Tech Deep Dive | Transcript: Struggling with Network Costs? Discover How Asymmetric Routing Can Save You!

Struggling with Network Costs? Discover How Asymmetric Routing Can Save You!

February 12, 2024 / 17:21/E113

Speaker 1: 00:08

Hi. I'm Max Clark. As a network engineer, one of the gremlins that we constantly chase is asymmetric routing. Does all sorts of stuff to you. It makes it really hard to troubleshoot, and it is it just turns into a nightmare really quickly.

Speaker 1: 00:18

And what I mean by asymmetric routing is path one way is different from the path on the return. Right? So if you're if you have a network between Los Angeles and New York and bandwidth and traffic going from LA to New York goes to Southern route. Right? So LA, San Diego, Phoenix, Dallas, Georgia, and then up the seaboard right to New York.

Speaker 1: 00:38

And on the return path, it takes a Northern route. So, you know, New York, Pennsylvania, Chicago, Denver, San Francisco back down. Right? Let's say you're doing that. When you get into these scenarios, you get into the things that we would we would call, like, just strange things happening or things just don't work right or, you know, performance is just weird or, you know, like, you know, it's just it's just a nightmare.

Speaker 1: 00:57

It's an absolute nightmare to to troubleshoot. So you spend a lot of your time trying to prevent asymmetric routing because you want, predictability in the path on the egress and the ingress. That way you know what's going on. You know what network interfaces you're traversing. You can identify what routers you're on.

Speaker 1: 01:12

You can control it just it just makes it much better to troubleshoot. You can identify problems much faster, and you can route around them much faster. About 20 years ago, I learned that asymmetric routing can be your friend. When you know the rule you know how to break it or when you can break it. And the first time that I really understood when and how to break the rule with asymmetric routing was with load balancers.

→ **TASK BRIEF**:
Please answer these questions about the transcript:
1. What profession does the speaker give for himself?
2. In the example, which route does traffic take on the return path from New York?
3. With what did the speaker first understand when and how to break the rule on asymmetric routing?

→ **DATA PROVIDED**:
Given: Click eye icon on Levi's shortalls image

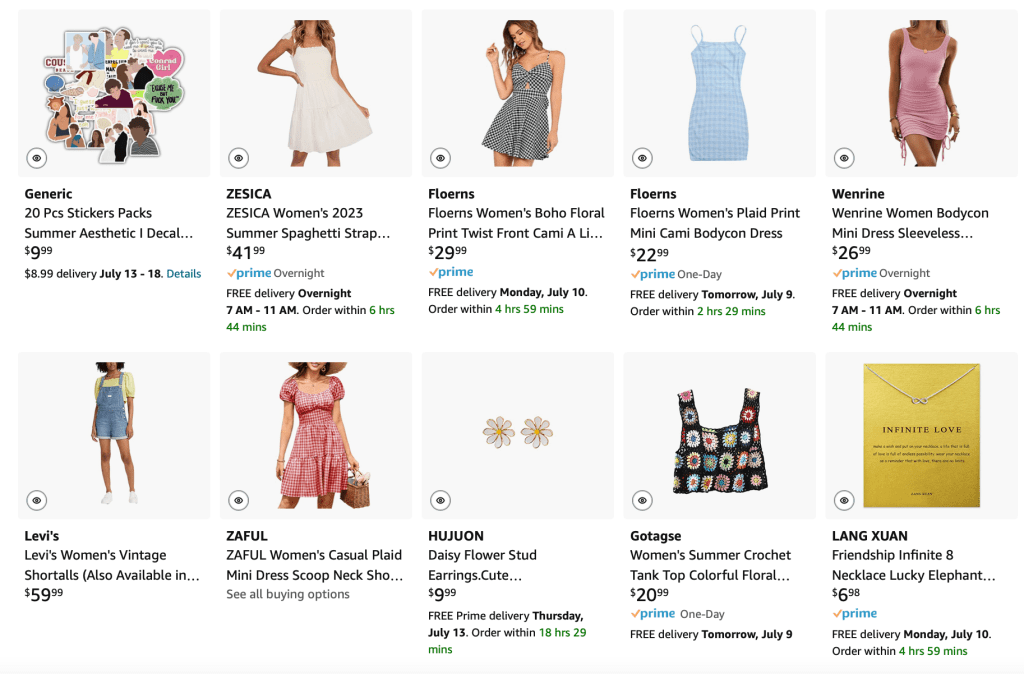Looking at the screenshot, I should click(36, 500).
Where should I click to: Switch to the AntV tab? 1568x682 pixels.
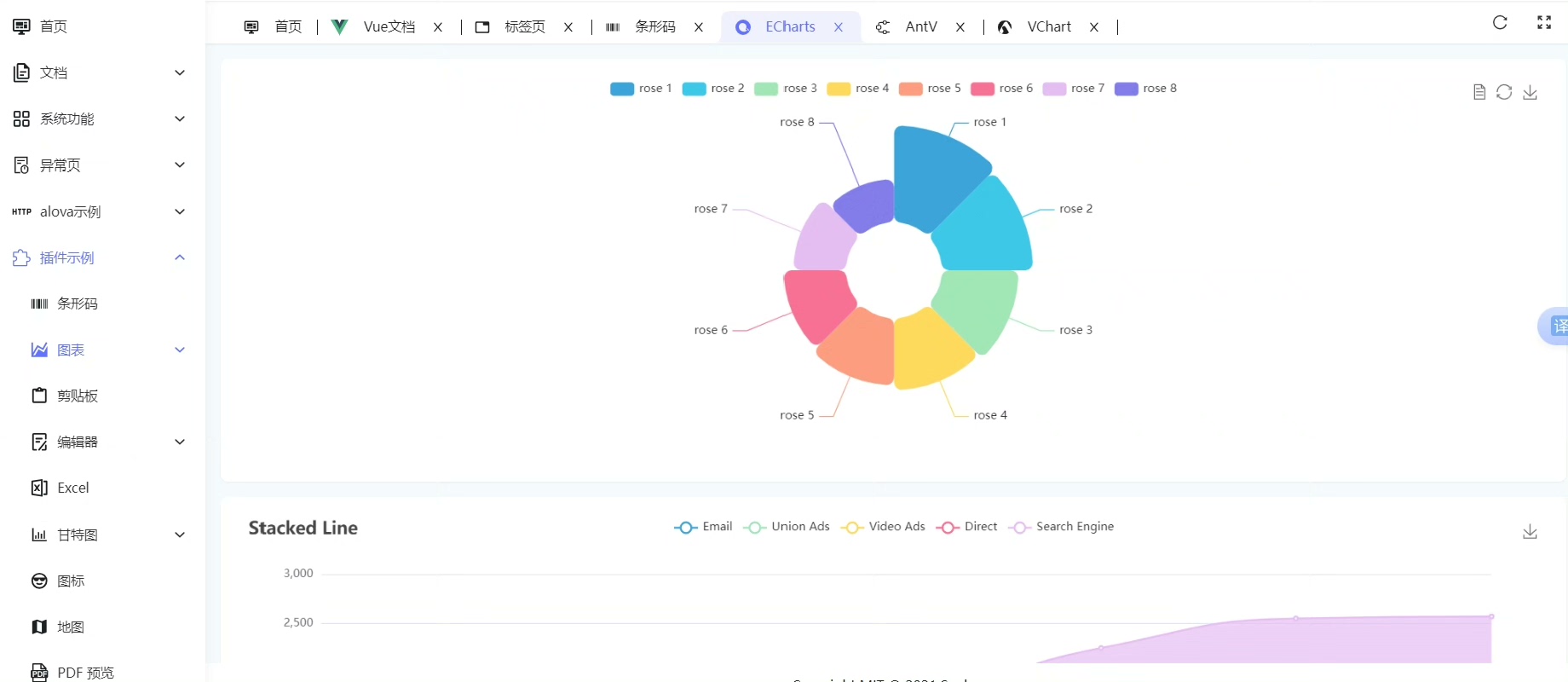tap(920, 26)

→ **SOLUTION TO THIS PROBLEM**:
1. Network engineer.
2. The Northern route.
3. Load balancers.